Na das ist ja mal ein Zufall! ..oder etwa Biker-Instinkt? . Wir fahren im Sommer nach Schottland und haben uns entschieden für eine Woche in Fort-William zu bleiben. Aber mehr, weil es für die Ostseite recht zentral für Rundreisen gelegen ist. Und nun guck ich mich bissel um und merke so nach und nach, daß da auch Biker unterwegs sind 

Hat da jemand Erfahrungen? Lohnt es sich das Bike mitzunehmen (fahren eh mit dem eigenen Auto hoch) - oder sollten wir uns dort was leihen?


alla haut rein!


----------



## Hegi (2. März 2006)

Schwarzer Biker schrieb:
			
		

> Hat da jemand Erfahrungen? Lohnt es sich das Bike mitzunehmen (fahren eh mit dem eigenen Auto hoch) - oder sollten wir uns dort was leihen?

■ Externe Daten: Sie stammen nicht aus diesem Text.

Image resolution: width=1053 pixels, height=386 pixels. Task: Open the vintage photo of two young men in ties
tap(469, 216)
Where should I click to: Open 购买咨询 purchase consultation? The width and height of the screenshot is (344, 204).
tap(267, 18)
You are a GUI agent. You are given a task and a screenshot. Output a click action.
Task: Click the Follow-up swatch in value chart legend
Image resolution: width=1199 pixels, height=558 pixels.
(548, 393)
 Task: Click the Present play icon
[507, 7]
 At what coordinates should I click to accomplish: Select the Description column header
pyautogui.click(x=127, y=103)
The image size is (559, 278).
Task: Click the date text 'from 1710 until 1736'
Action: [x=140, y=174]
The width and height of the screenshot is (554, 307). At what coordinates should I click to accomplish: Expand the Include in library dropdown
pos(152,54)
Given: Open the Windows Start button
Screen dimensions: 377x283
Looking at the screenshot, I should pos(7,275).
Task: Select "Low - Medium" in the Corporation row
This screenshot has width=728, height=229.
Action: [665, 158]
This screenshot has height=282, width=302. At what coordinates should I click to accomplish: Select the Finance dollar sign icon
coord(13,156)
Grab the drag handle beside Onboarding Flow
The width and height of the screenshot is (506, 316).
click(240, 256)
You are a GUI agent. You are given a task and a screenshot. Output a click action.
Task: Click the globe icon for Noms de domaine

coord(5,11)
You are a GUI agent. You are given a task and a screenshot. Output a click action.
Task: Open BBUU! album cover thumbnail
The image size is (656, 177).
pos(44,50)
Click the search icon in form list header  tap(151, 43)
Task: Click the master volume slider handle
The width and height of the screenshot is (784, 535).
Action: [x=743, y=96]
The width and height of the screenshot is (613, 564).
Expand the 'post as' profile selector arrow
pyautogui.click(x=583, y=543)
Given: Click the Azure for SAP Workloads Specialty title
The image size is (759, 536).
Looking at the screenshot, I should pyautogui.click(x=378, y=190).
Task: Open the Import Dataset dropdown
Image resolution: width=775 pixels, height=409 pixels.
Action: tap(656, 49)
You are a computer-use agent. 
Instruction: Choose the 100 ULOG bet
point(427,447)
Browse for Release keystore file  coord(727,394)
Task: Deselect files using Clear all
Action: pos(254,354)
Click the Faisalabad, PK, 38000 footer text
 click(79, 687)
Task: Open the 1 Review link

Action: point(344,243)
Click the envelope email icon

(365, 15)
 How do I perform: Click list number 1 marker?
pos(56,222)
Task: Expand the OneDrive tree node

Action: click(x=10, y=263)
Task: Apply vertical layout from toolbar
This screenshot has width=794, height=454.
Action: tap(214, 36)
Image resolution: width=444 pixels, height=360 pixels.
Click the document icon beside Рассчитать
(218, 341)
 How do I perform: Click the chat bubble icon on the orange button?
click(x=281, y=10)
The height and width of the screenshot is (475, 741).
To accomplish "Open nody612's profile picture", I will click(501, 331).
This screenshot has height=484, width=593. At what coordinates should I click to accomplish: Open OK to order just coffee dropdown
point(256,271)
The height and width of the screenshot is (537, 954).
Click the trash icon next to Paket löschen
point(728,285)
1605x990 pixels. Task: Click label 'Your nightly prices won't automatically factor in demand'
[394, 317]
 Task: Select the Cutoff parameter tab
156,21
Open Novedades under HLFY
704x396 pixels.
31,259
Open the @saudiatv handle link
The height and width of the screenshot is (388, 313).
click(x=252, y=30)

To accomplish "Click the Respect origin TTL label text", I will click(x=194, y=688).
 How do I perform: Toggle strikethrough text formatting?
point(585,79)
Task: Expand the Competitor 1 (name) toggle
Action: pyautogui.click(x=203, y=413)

also ich war leider ohne bike dort! ist aber zum biken klasse um den glen coe und den ben nevis gibts genug tolle wege zum mountainbiken  

das ist vielleicht ganz praktisch dafür...

http://www.edinburgh-bicycle.co.uk/routes/101_mtnbike_routes_intro.html

vielleicht bekommst du das buch ja irgendwo... im chapter 6 sind touren um fort william und glen coe drin

oder hier stehen direkt einigen touren

http://www.ridefortwilliam.co.uk/

und damals konnte man sich hier in fort william bikes leihen

http://www.offbeatbikes.co.uk/hire.asp

http://www.wheely-good.co.uk

oder sich einfach ein die tourist-office wenden!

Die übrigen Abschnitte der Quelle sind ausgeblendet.